● AVAILABLE DATA:
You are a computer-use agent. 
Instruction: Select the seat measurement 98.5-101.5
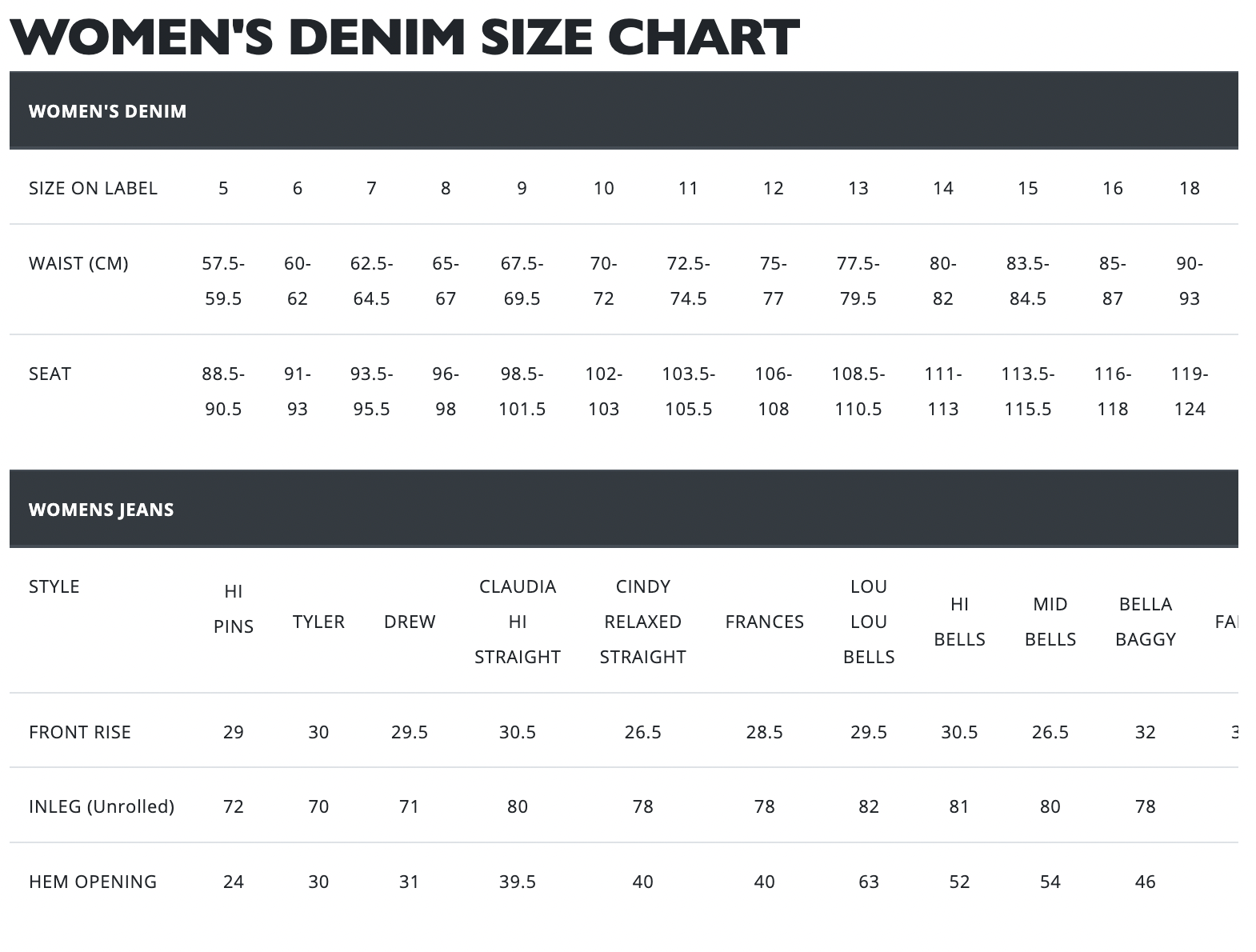point(522,391)
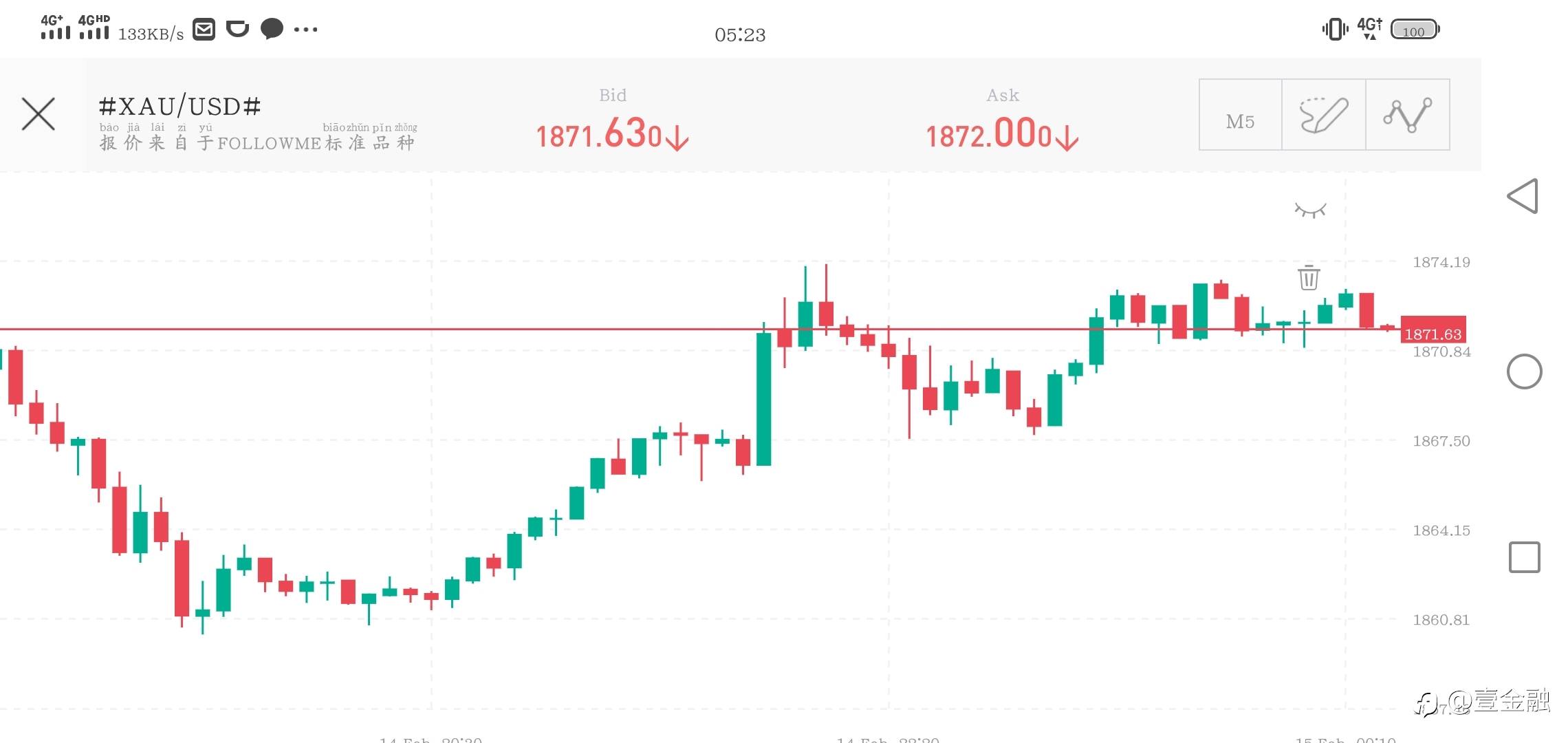The image size is (1568, 743).
Task: Tap the Android recent apps square
Action: [x=1524, y=557]
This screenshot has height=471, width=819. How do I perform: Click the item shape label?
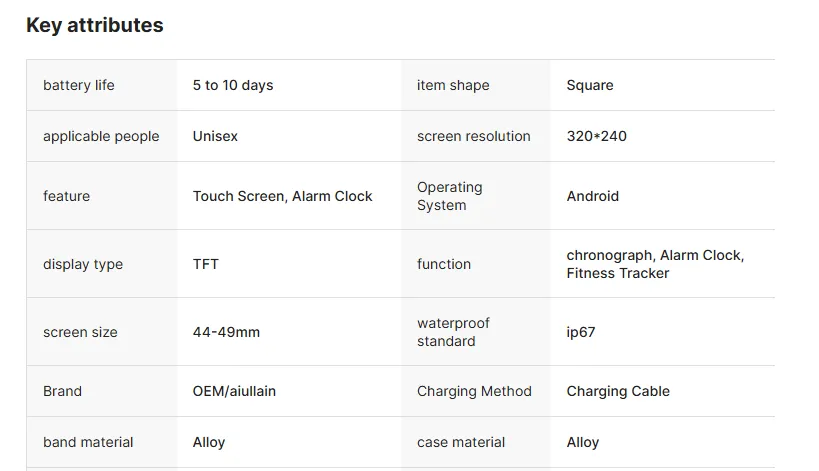tap(453, 85)
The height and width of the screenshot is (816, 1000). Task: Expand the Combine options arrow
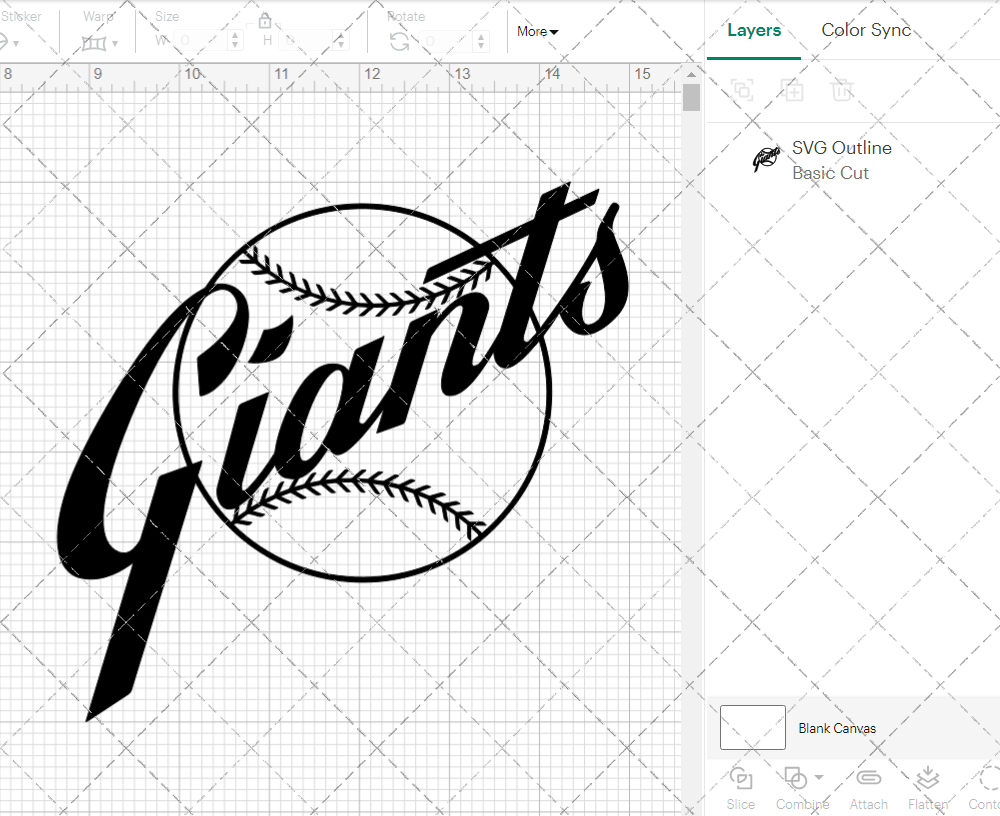coord(819,776)
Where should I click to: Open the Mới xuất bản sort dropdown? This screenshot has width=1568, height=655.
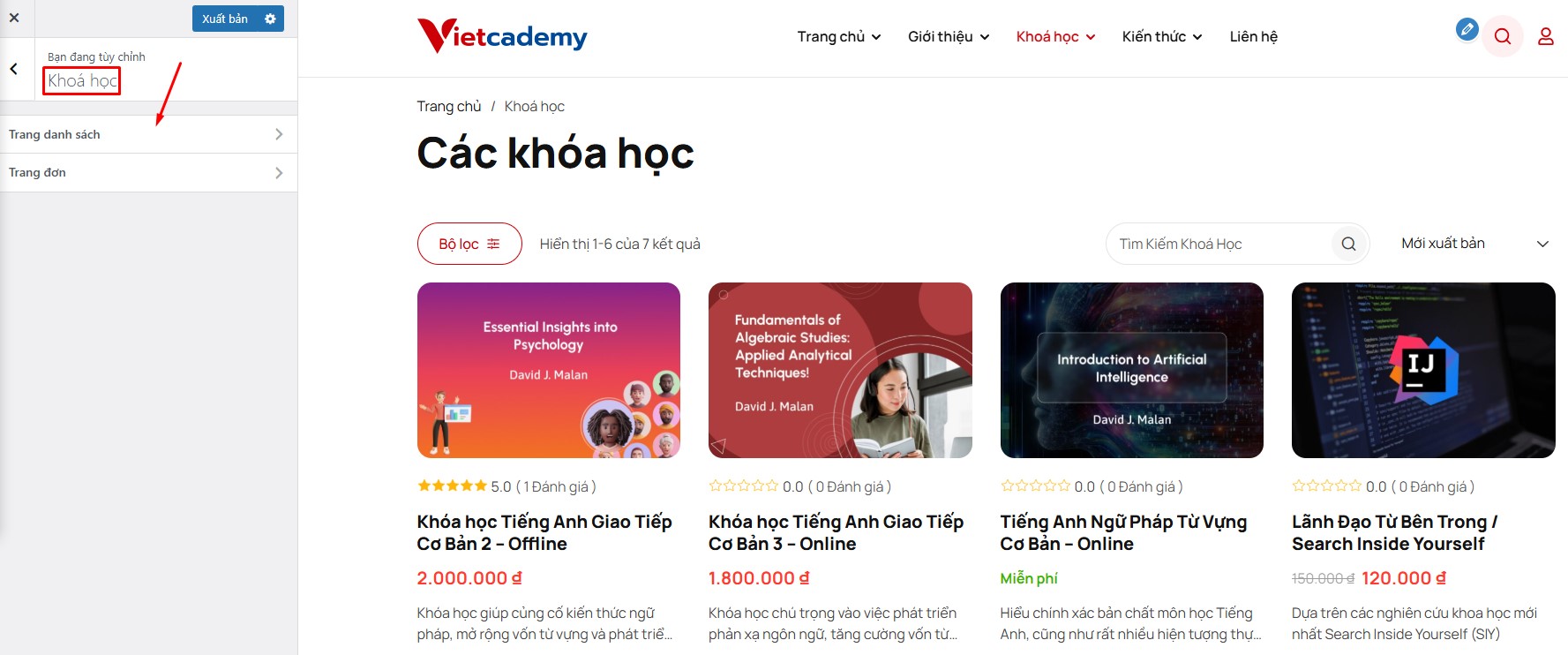point(1474,244)
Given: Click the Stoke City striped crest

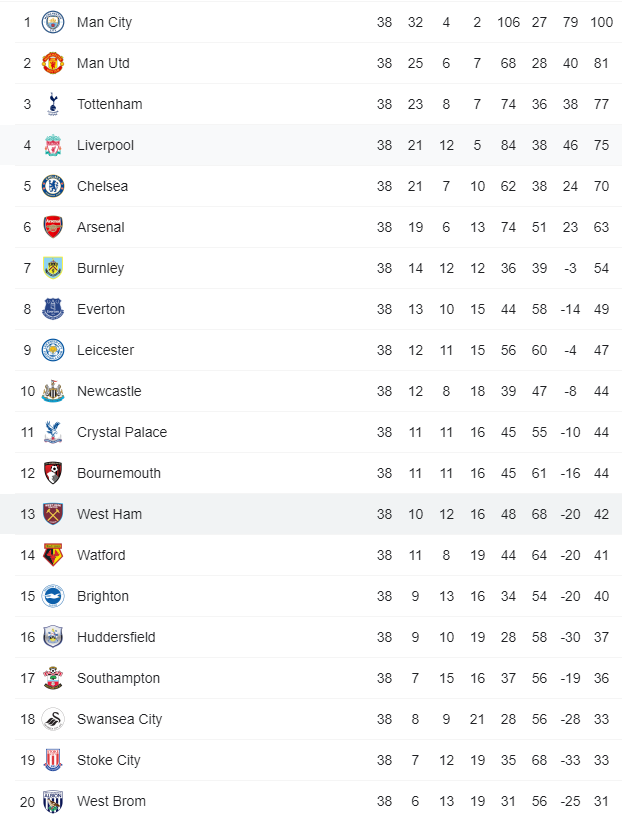Looking at the screenshot, I should [53, 760].
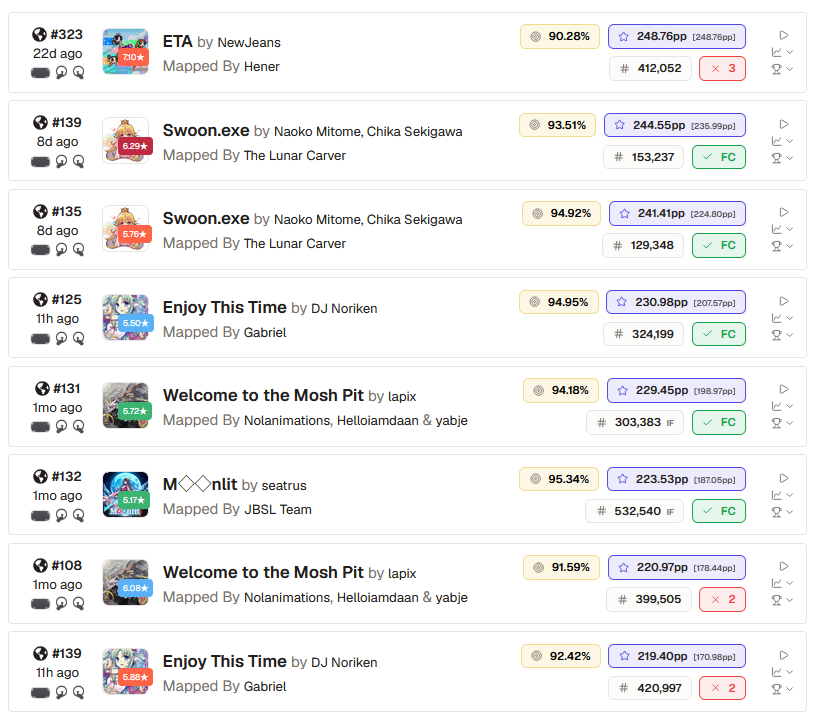Expand statistics graph for the 241.41pp score
816x720 pixels.
[x=782, y=229]
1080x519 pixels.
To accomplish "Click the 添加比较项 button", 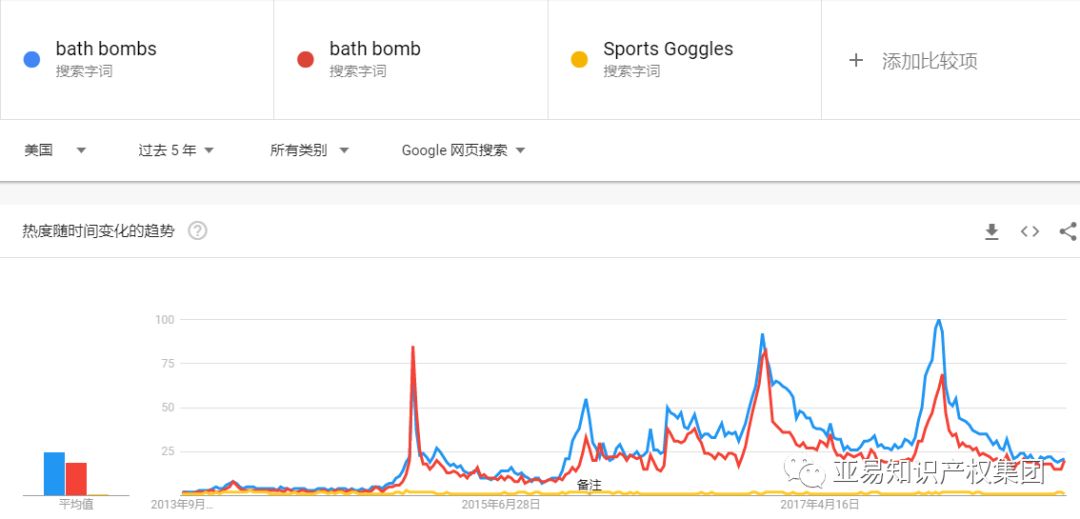I will pos(929,61).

● YOUR OBJECTIVE: What you return must match, character for character, the lines above from the one with "Instruction: Select the" through the one with "1080x519 pixels.", minus any pictures.

● REPLY TO THE EXERCISE:
Instruction: Select the seat measurement 98.5-101.5
point(522,391)
The image size is (1568, 743).
Task: Tap the Android recent apps square
Action: [x=1524, y=557]
This screenshot has height=471, width=819. How do I perform: Click the item shape label?
tap(453, 85)
The height and width of the screenshot is (816, 1000). Task: Expand the Combine options arrow
coord(819,776)
Where should I click to: Open the Mới xuất bản sort dropdown? This screenshot has width=1568, height=655.
point(1474,244)
Given: Click the Stoke City striped crest

Looking at the screenshot, I should [53, 760].
Expand statistics graph for the 241.41pp score
816x720 pixels.
[x=782, y=229]
1080x519 pixels.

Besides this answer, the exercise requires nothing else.